> **Problem to work on**: Please repeat word for word the line containing "You are a computer-use" and every following line up to and including the last one below, pictures excluded.

> **Dataset excerpts**:
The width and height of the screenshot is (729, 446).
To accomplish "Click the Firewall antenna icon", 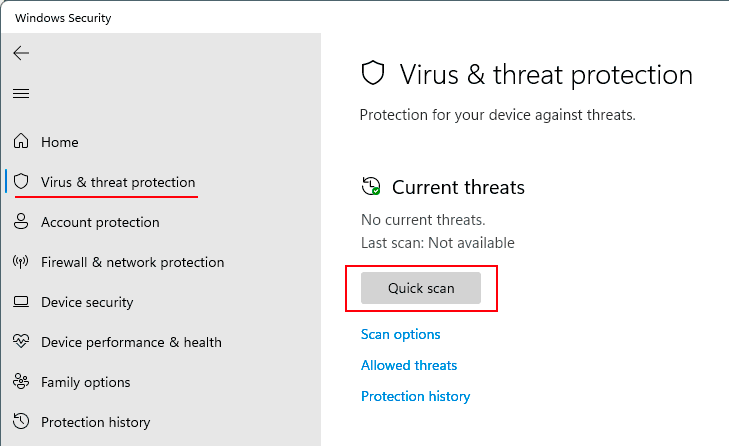I will pyautogui.click(x=21, y=262).
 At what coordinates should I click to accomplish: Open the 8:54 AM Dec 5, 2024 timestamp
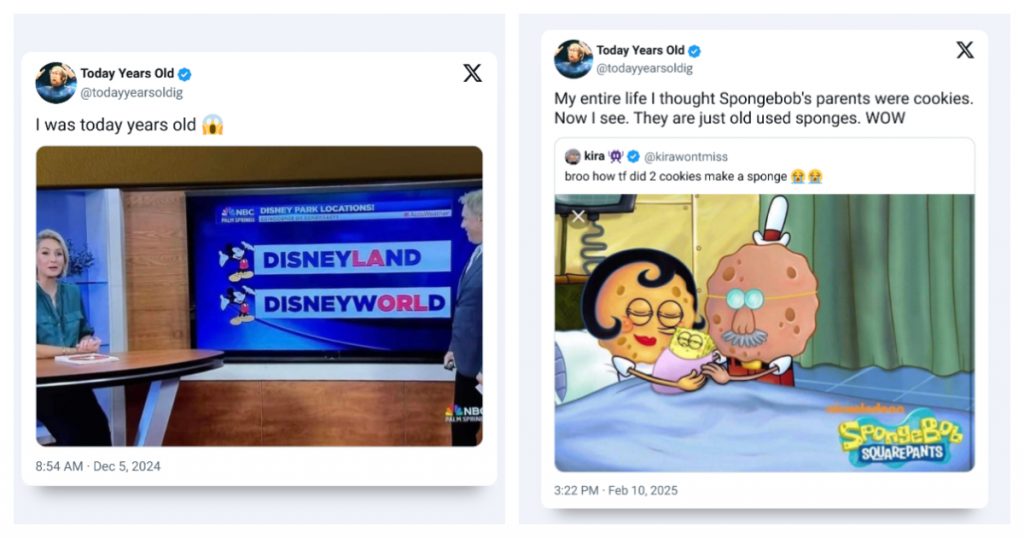(x=98, y=466)
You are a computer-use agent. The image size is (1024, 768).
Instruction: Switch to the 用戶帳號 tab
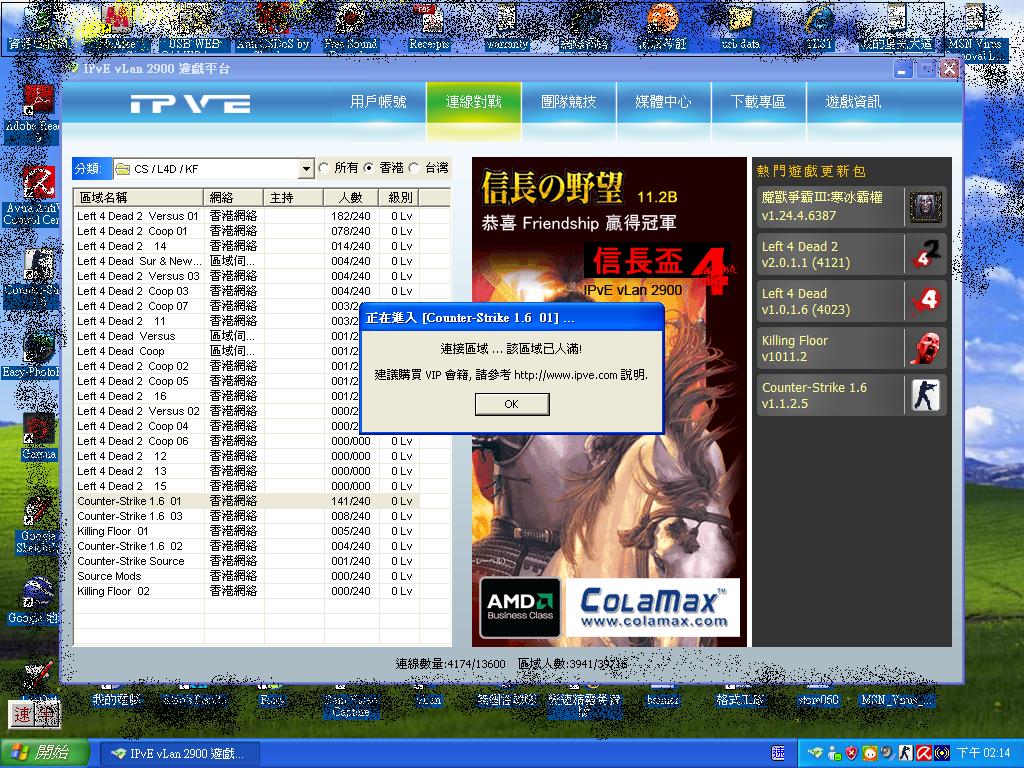[378, 102]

> **Task output**:
You are a computer-use agent. The image size is (1024, 768).
Instruction: Switch to the 用戶帳號 tab
[378, 102]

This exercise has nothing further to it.